### Interface element entries
## begin

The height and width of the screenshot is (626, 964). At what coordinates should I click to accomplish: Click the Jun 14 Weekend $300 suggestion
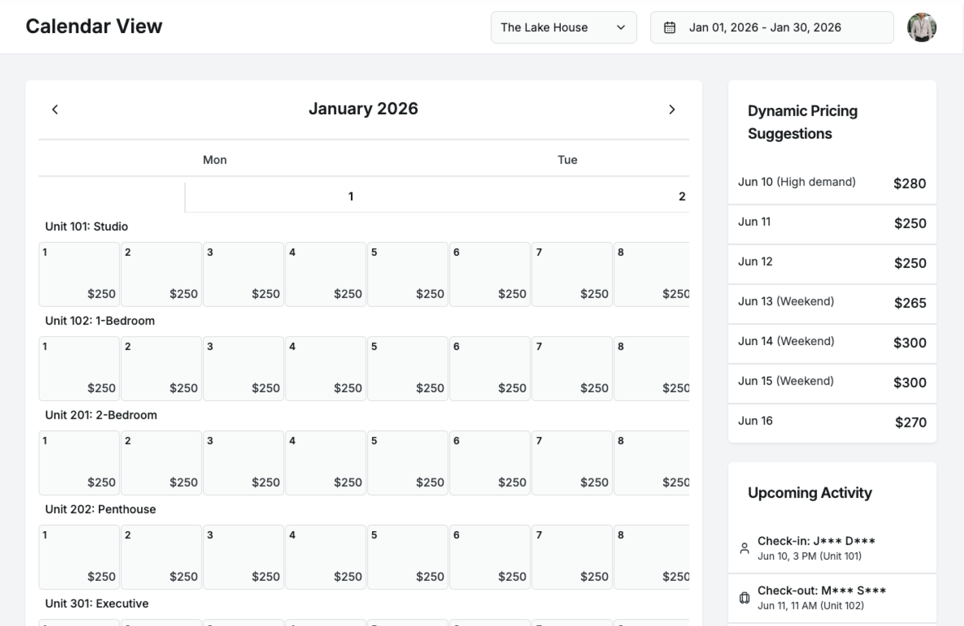(x=831, y=342)
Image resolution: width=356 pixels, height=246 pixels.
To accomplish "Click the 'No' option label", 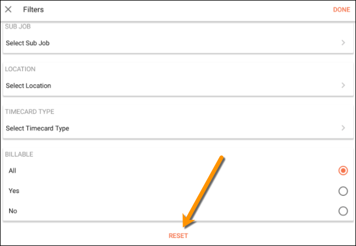I will click(x=13, y=211).
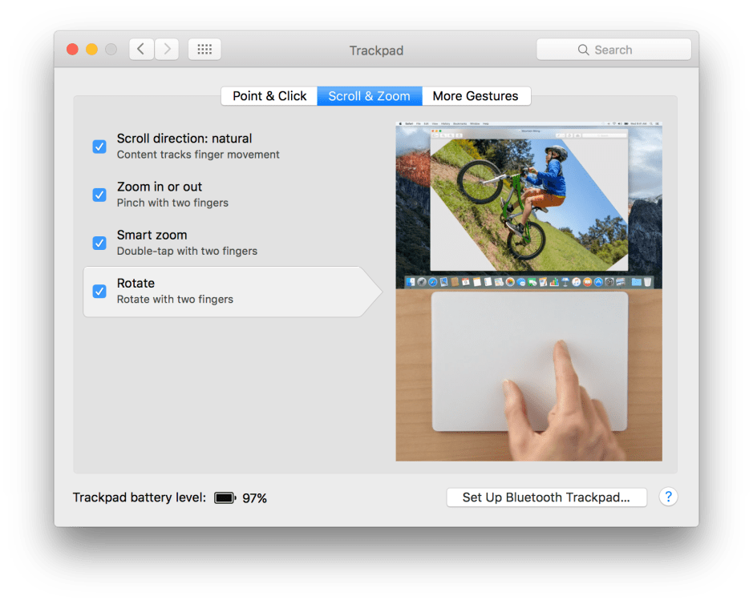Viewport: 753px width, 604px height.
Task: Uncheck the Zoom in or out checkbox
Action: point(99,195)
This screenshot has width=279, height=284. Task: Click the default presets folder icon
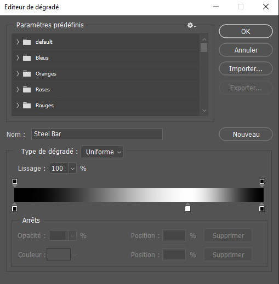27,42
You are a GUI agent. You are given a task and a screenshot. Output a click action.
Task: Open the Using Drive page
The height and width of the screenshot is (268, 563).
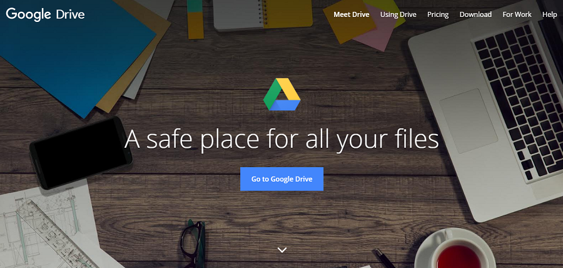[x=398, y=14]
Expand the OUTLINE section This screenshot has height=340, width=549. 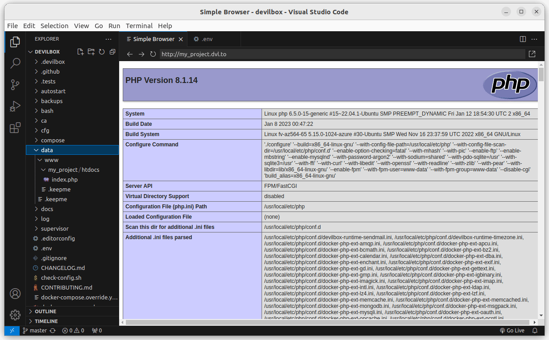(x=45, y=311)
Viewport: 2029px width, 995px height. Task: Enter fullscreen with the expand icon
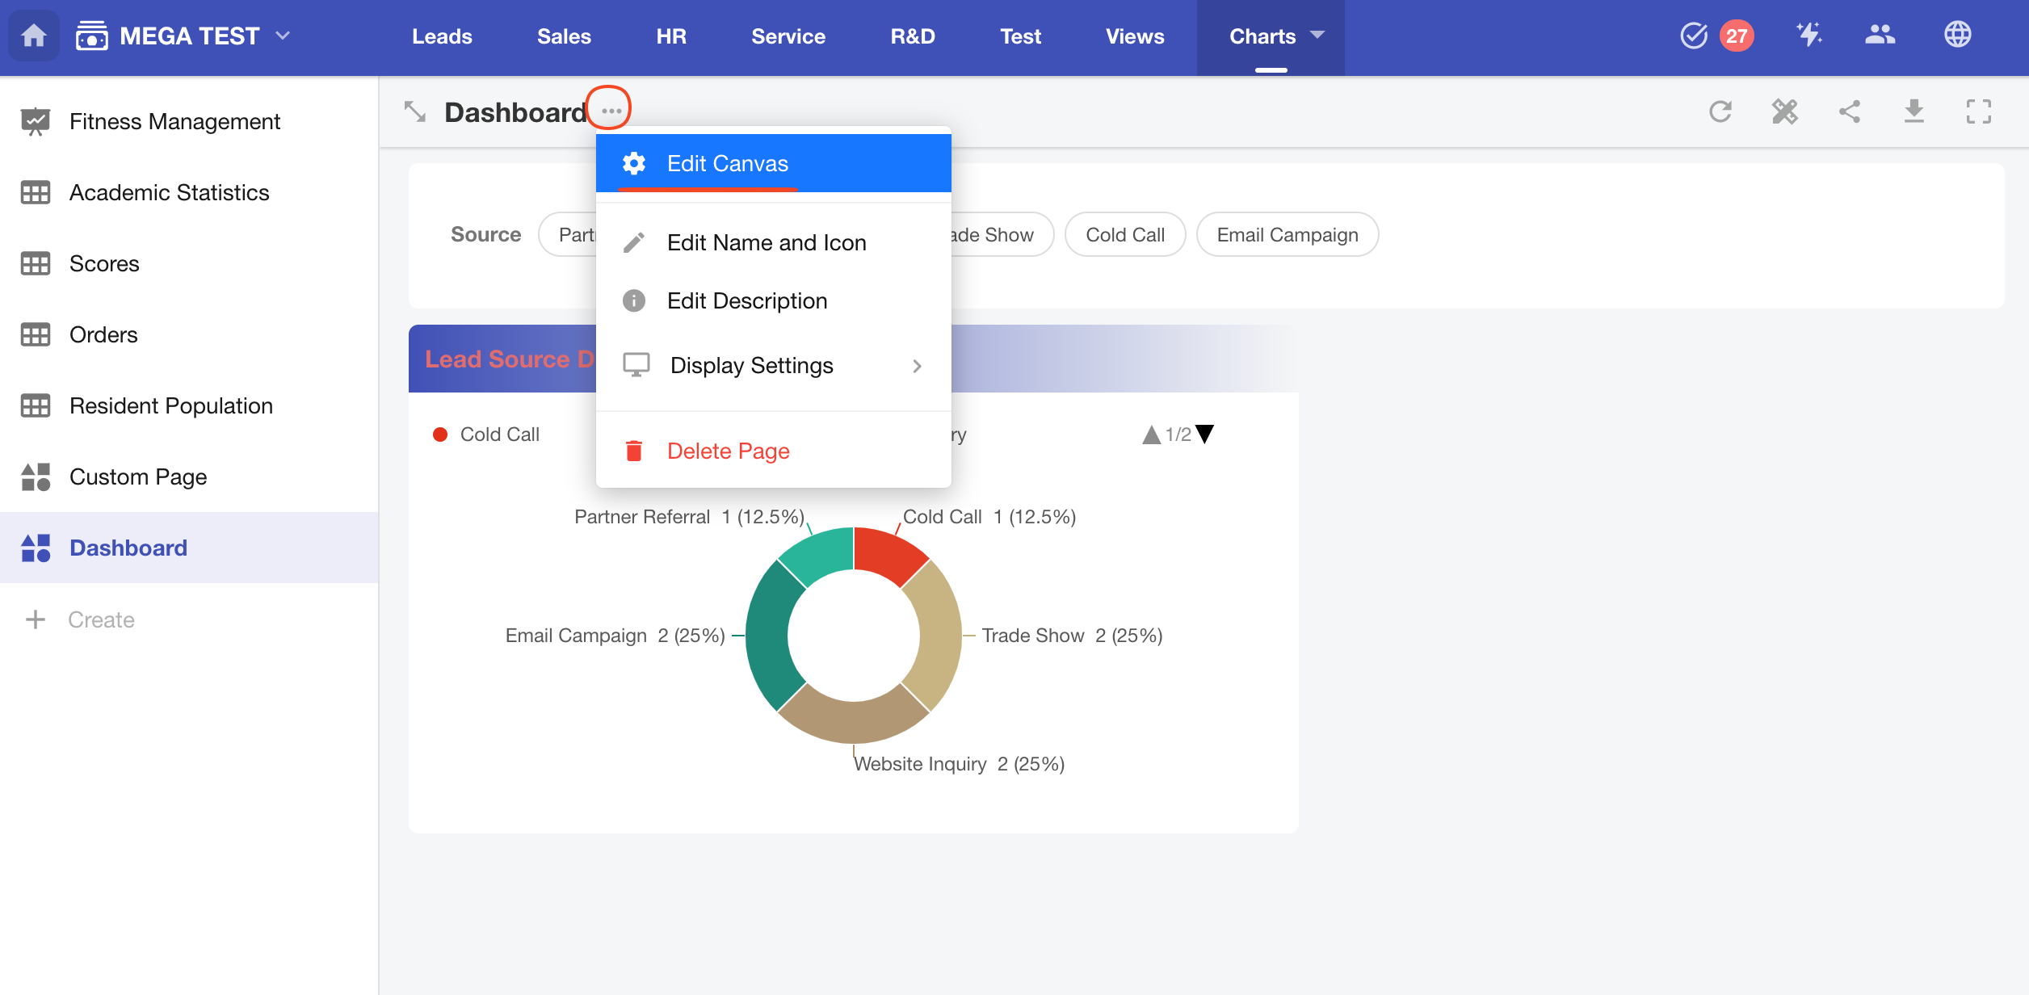1978,111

## end

### What to work on
Rewrite everything from the line containing "Viewport: 2029px width, 995px" down to the end of the entries, keeping the requests as they are but rescaling each coordinate in the answers by 0.65 and rounding to whole numbers, with halves rounded up. Give only those lines, and leave the pictures out.

### Exercise solution
Viewport: 2029px width, 995px height. Task: Enter fullscreen with the expand icon
1286,72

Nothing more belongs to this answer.